An indelible example of this rough treatment was published in The New York Times on December 28, the day that Maine’s secretary of state decided that a plain reading of Article 3 compelled her to remove Trump from her state’s ballot. The Times could not let the matter pass without injecting opinion into what purported to be a straight news story, referring to Article 3 in derogatory terms: “an obscure clause of a constitutional amendment enacted after the Civil War.” The Fourteenth Amendment, in toto, is about 400 words long. There are no “obscure” parts to it—no small-print footnotes stuffed away in the back pages or lost-to-memory secret lore that requires Nicolas Cage’s help to unearth.
Those who’ve been more up front about their opinion-mongering haven’t been any less meretricious in their treatment of Article 3. Writing for his newsletter, Indignity, Tom Scocca provides a concise survey of those who’ve recently endeavored to “pretend” that the Fourteenth Amendment doesn’t say what it says, from the “half-baked excuses” from pundits to the “feeble political claims” of legal experts doing business as Constitution doubters.
One example that stands out for its sheer mendacity comes from Yale Law professor (and it’s almost always a Yale Law professor) Jed Rubenfeld, who pooh-poohed Article 3 for The Wall Street Journal’s opinion section, admonishing those who might wield it to save the country from harm that while the “Colorado Supreme Court didn’t exactly get the law wrong” when it plucked Trump from its ballot, the “problem” was “there was no law to get right,” on account of the fact that “almost no case law exists on Section 3 of the 14th Amendment.”
Indeed, one of the big reasons that there’s precious little case law on that particular part of the Fourteenth Amendment is that it’s hitherto proven to be such an adequate bulwark against a president ordering an insurrection that hardly any presidents have tried it. It’s generally pretty hard to generate case law when everyone agrees not to break a law. But Rubenfeld’s reprimands ring pretty hollow if we must, at the first instance of this law being broken, concede that the plain text of the Constitution is invalid.

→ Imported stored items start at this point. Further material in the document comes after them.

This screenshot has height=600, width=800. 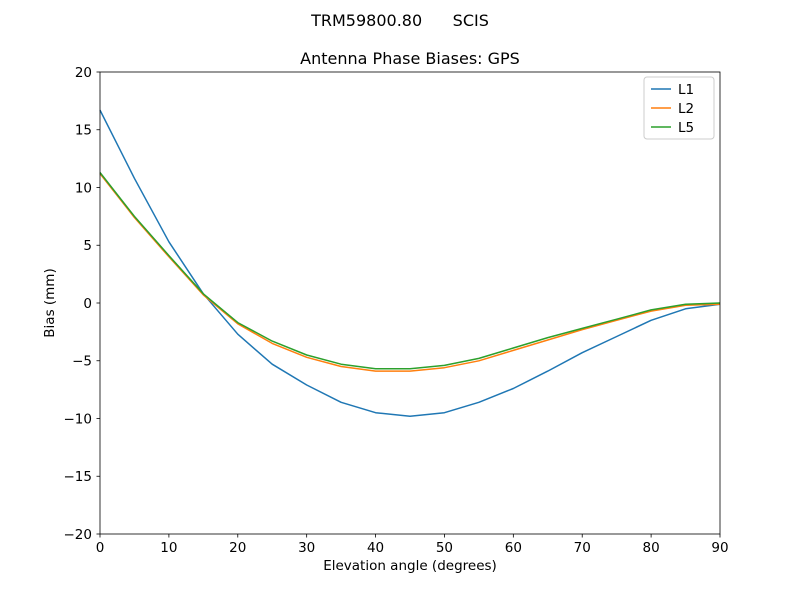 I want to click on y-tick-label: −20, so click(x=78, y=535).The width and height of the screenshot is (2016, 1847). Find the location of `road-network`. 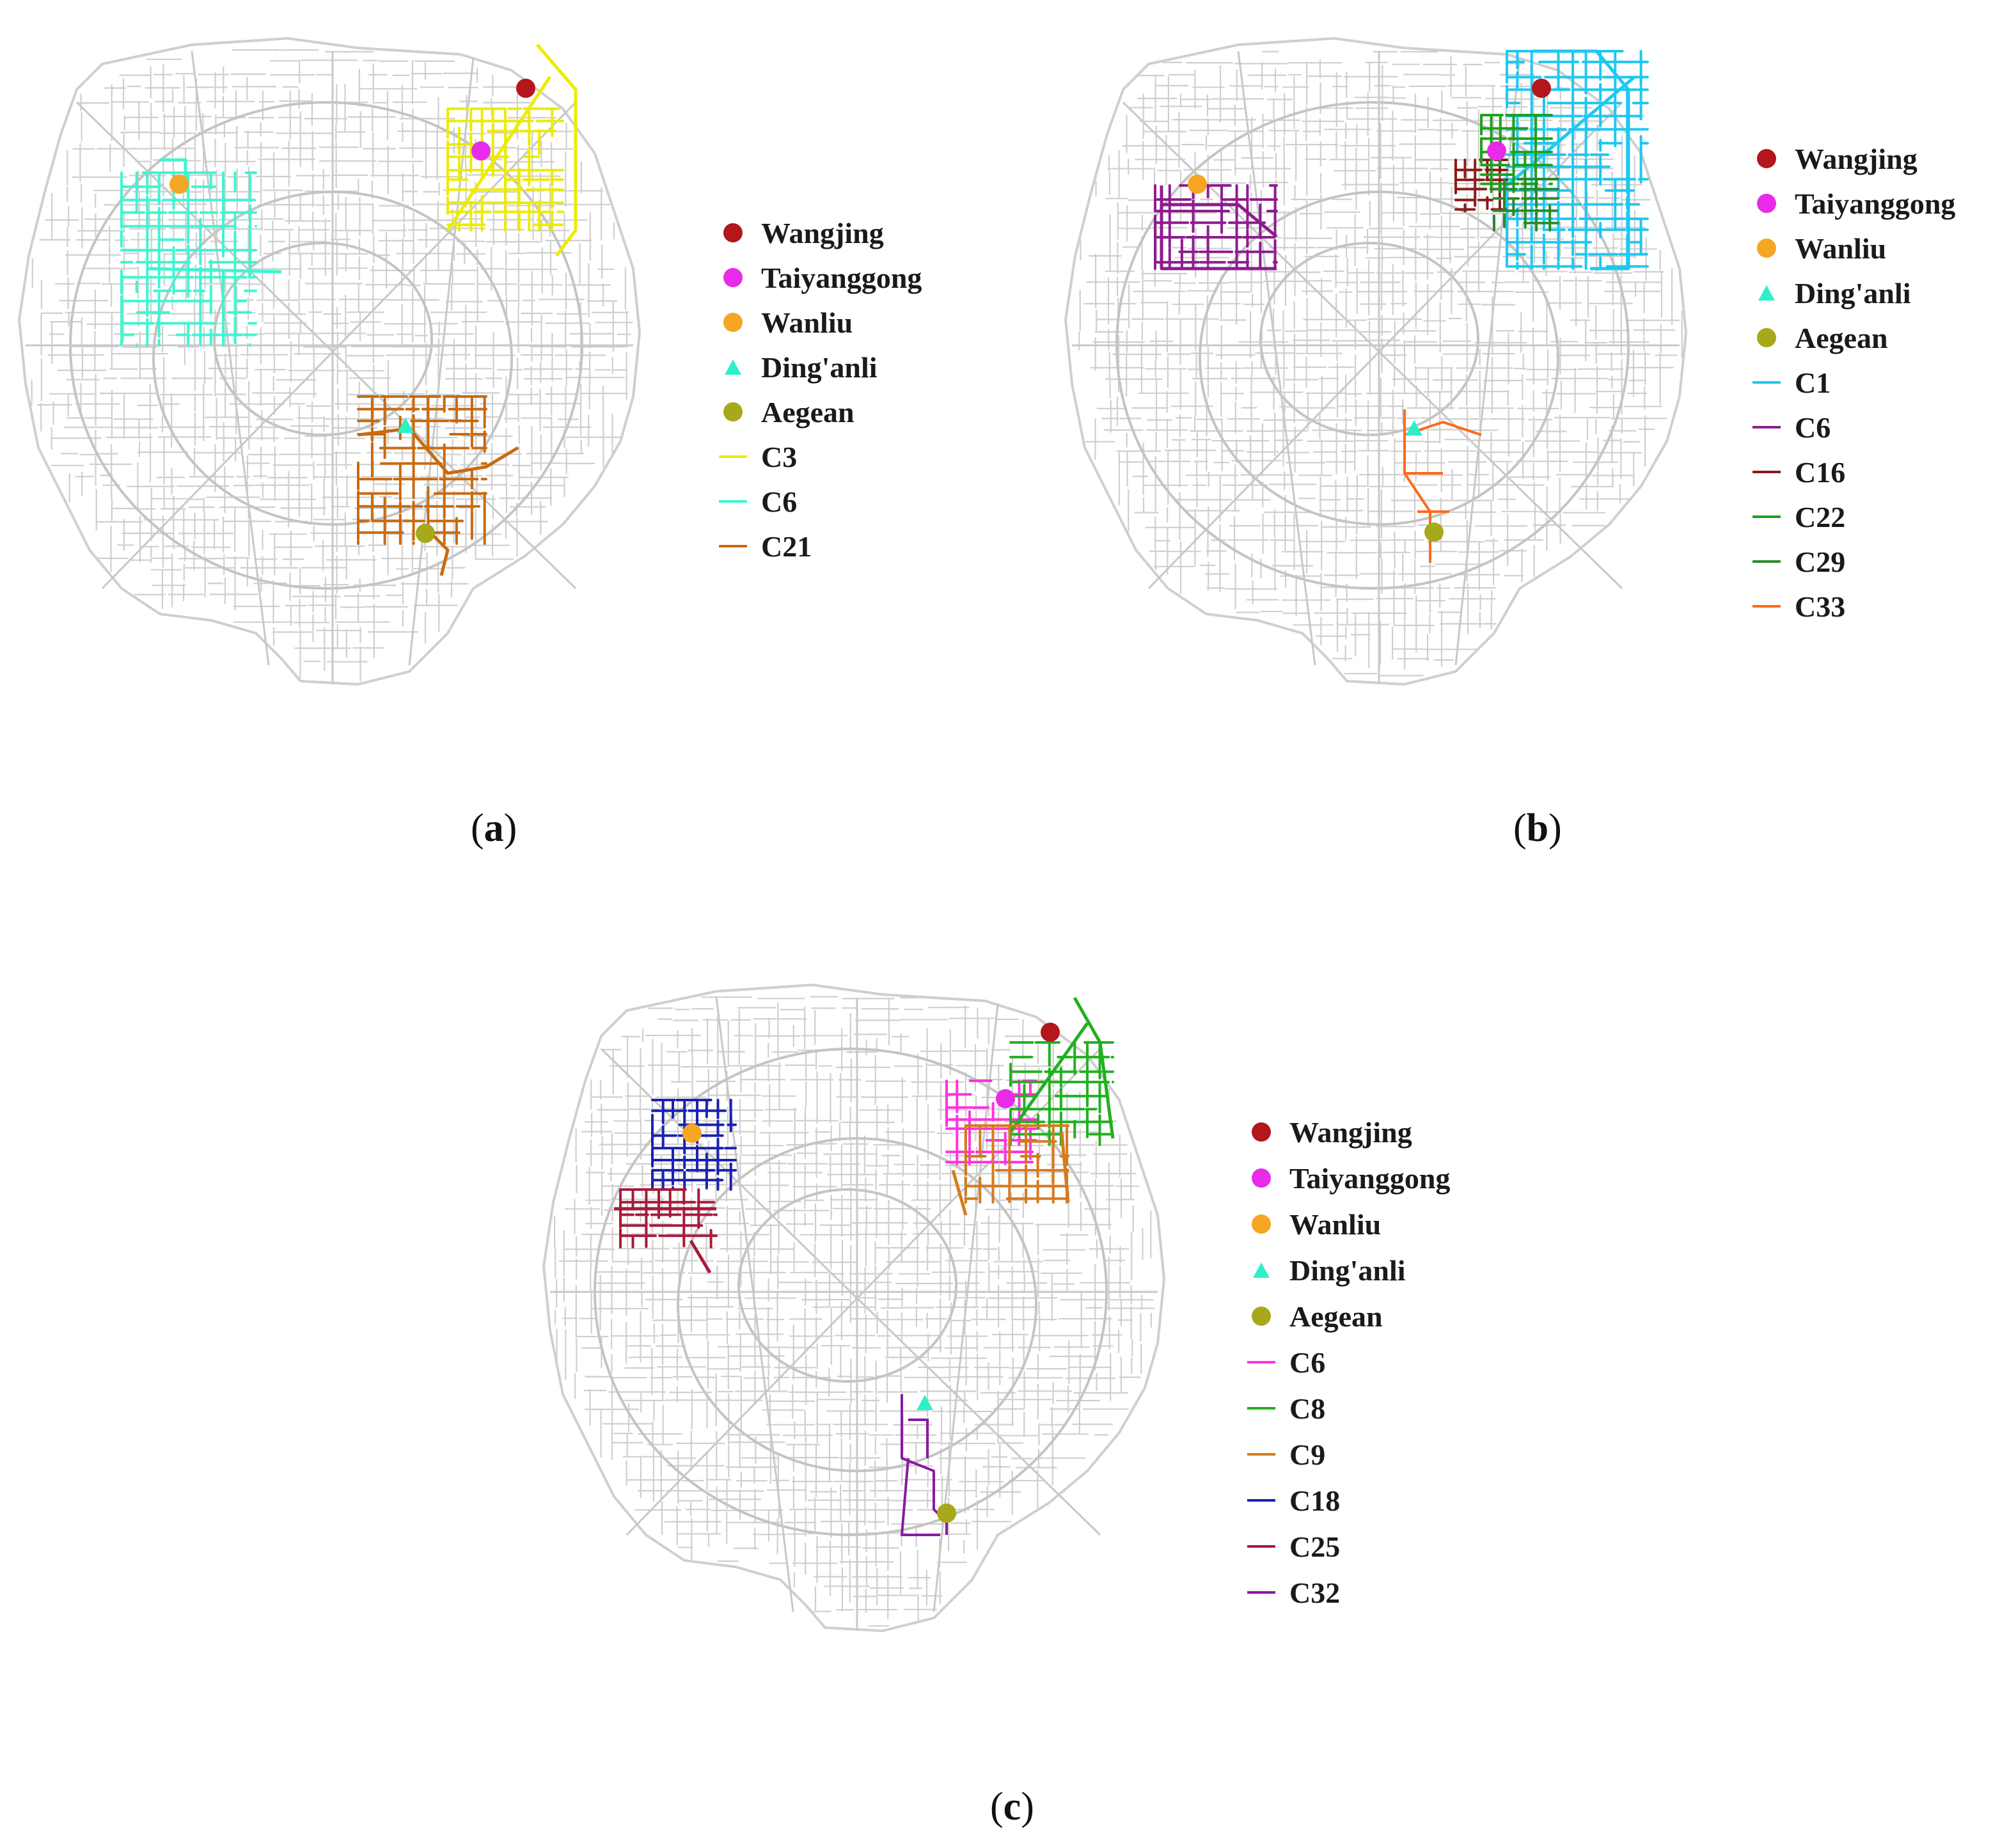

road-network is located at coordinates (854, 1308). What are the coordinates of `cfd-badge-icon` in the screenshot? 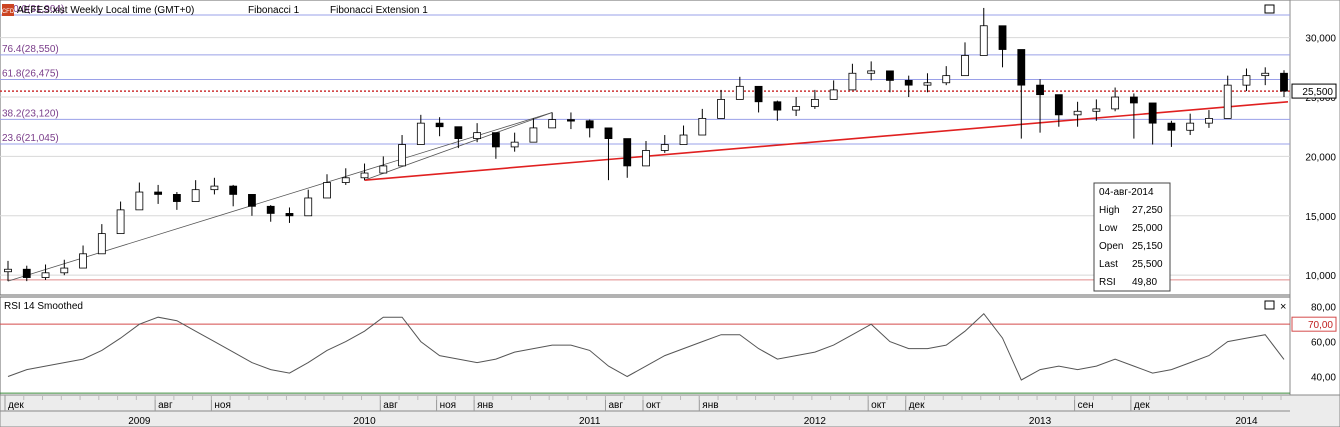 It's located at (8, 10).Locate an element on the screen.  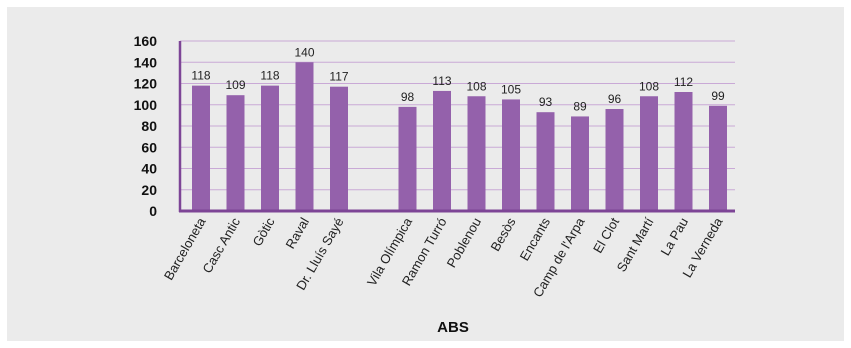
y-tick-label: 20 is located at coordinates (149, 190).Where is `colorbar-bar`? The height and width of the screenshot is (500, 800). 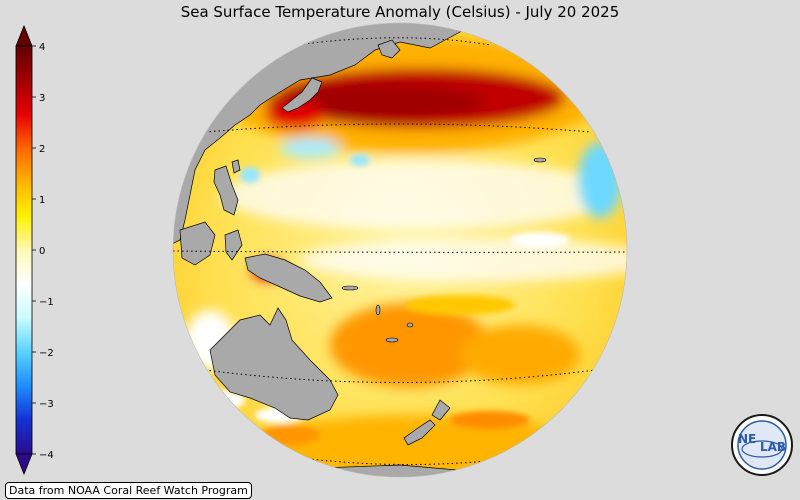
colorbar-bar is located at coordinates (24, 250).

The most idiotic case against the Fourteenth Amendment solution is the one that’s been made the most often: the idea that the people, and not judges, must decide Trump’s fate. As Kurt Lash recently scolded from the New York Times opinion page, this battle for the Republic must take place in voting booths or not at all: “Let the people make their own decision about Donald Trump.”
But where did Article 3 of the Fourteenth Amendment come from, if not “the people?” These words were ratified through the same democratic process as every other amendment to the Constitution. They weren’t put there by gods or monsters. Moreover, as The New Republic contributor Andrew Koppelman pointed out, “The people” have, on two occasions now, unambiguously rejected Trump. In 2016, their decision was thwarted by the Electoral College; in 2020, Trump reacted to his Electoral College loss by trying to overthrow its decision through the corrupt means that this Constitutional amendment was specifically written to prevent. How many times do “the people” have to render a decision before they’re allowed to use the Constitution to enforce it?
There is every possibility that, this November, the American people will, for a third consecutive time, do exactly what Lash demands and again decide that Trump is unfit to rule. It will be well within the realm of possibility that the popular vote will once again be overruled by the Electoral College—or there may simply be enough Republicans on hand to deny the American people the right to the decision they’ve rendered. How will those chiding the effort to forestall this fate through lawful means account for themselves, should this come to pass? What is it about the broken America they’re helping to usher in through their empty, repetitive screeds that they find so appealing? Are the clicks really that good?